== Article
4/ Ease of transportation. Is the fuel easy to move and freight? Even if you managed to manufacture enough hydrogen, how do you move it? Hydrogen leaks. It needs to be condensed and frozen. It needs a different piping infrastructure. Shipping hydrogen requires a completely different and much more expensive tanker, and the road freight of hydrogen is also problematic.

There are many other questions of cost, time to implement, and infrastructure needs. What will we use to replace plastics? What about power backup for when the wind doesn’t blow and the sun doesn’t shine? If we want industrial civilization to survive these technical issues must be solved quickly as we prioritise the remaining fossil fuels into renewable energy.

We do have some amazing new technologies. We also have eco-city designs that save energy, are better for the environment and health of citizens, and would allow a very comfortable lifestyle in a city designed around communities and moving people, not cars. Yet it is all too little too late. After carefully investigating this matter for nearly a year now, I have become increasingly alarmed at how difficult it will be for our society to wean itself off our oil addiction. The Hirsch report to the US Department of Energy concluded it would take 20 years to wean off oil. Yet our governments are still sleepwalking into this crisis.

Peak oil leaves me questioning the ethical basis of our whole first world way of life. Sustainability is now a matter of conscience affecting a Christian approach to social justice and poverty. This planet has limited energy resources that the first world has largely consumed at the expense of developing nations. Furthermore, we are taxing the next generation and leaving behind problems with pollution, topsoil degradation, depleted fisheries, rare mineral depletion, water table depletion, clear felling of old growth forest, erosion, and global warming. My own personal Christian response to peak oil is best described by the following quote. “If I cannot extrapolate my standard of living to the whole world and still find nature flourishing, my standard of living is immoral." (John Carmody, Ecology and Religion, p. 134.)
====
== Stored rows
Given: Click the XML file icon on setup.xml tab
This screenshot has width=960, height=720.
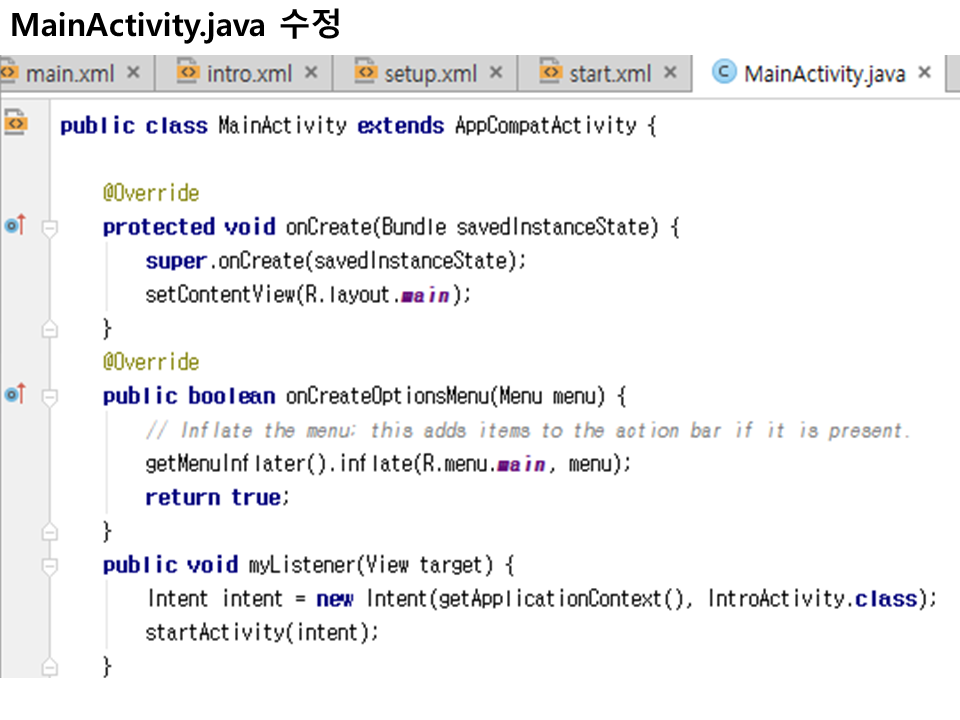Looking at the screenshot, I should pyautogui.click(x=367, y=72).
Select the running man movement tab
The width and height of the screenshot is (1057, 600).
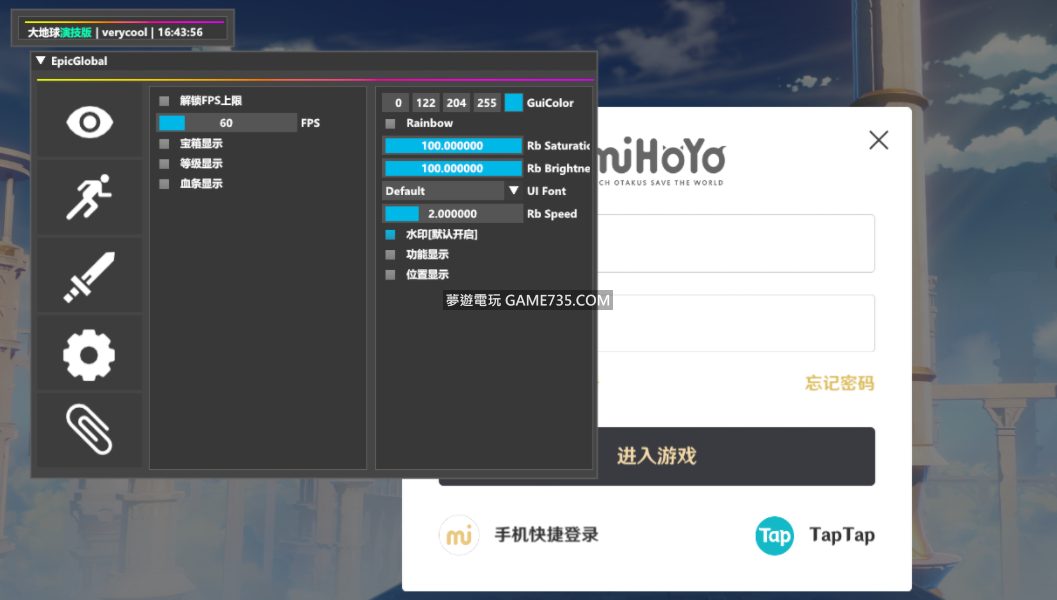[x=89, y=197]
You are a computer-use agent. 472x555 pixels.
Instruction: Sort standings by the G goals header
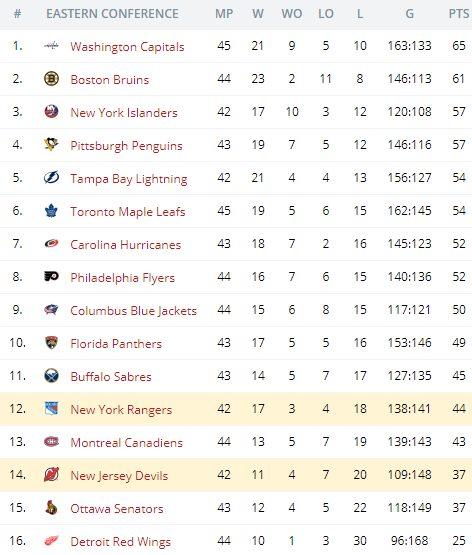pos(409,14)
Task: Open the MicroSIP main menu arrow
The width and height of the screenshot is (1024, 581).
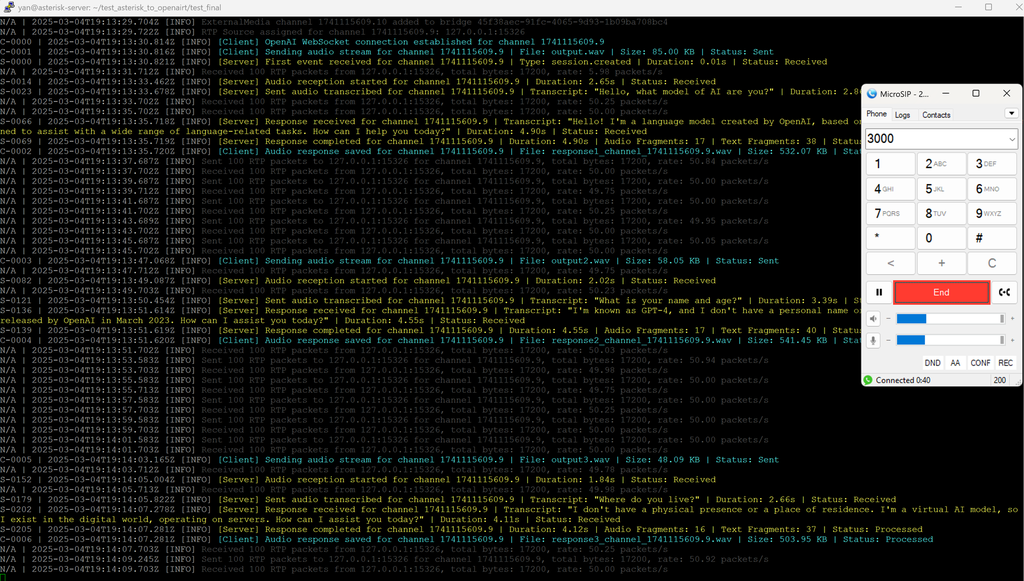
====
**Task requirements:**
a) Answer these questions about the peak oil text:
(i) According to the Hirsch report, how long would it take to wean off oil?
(ii) What kind of tanker does shipping hydrogen require?
(iii) Which book and page is the closing quote credited to?
b) Reproduce word for word the section of the peak oil text, everything from "There are many" down to "into renewable energy.".

**Answers to each task:**
a)
(i) 20 years
(ii) A completely different and much more expensive tanker
(iii) Ecology and Religion by John Carmody, page 134

b)
There are many other questions of cost, time to implement, and infrastructure needs. What will we use to replace plastics? What about power backup for when the wind doesn’t blow and the sun doesn’t shine? If we want industrial civilization to survive these technical issues must be solved quickly as we prioritise the remaining fossil fuels into renewable energy.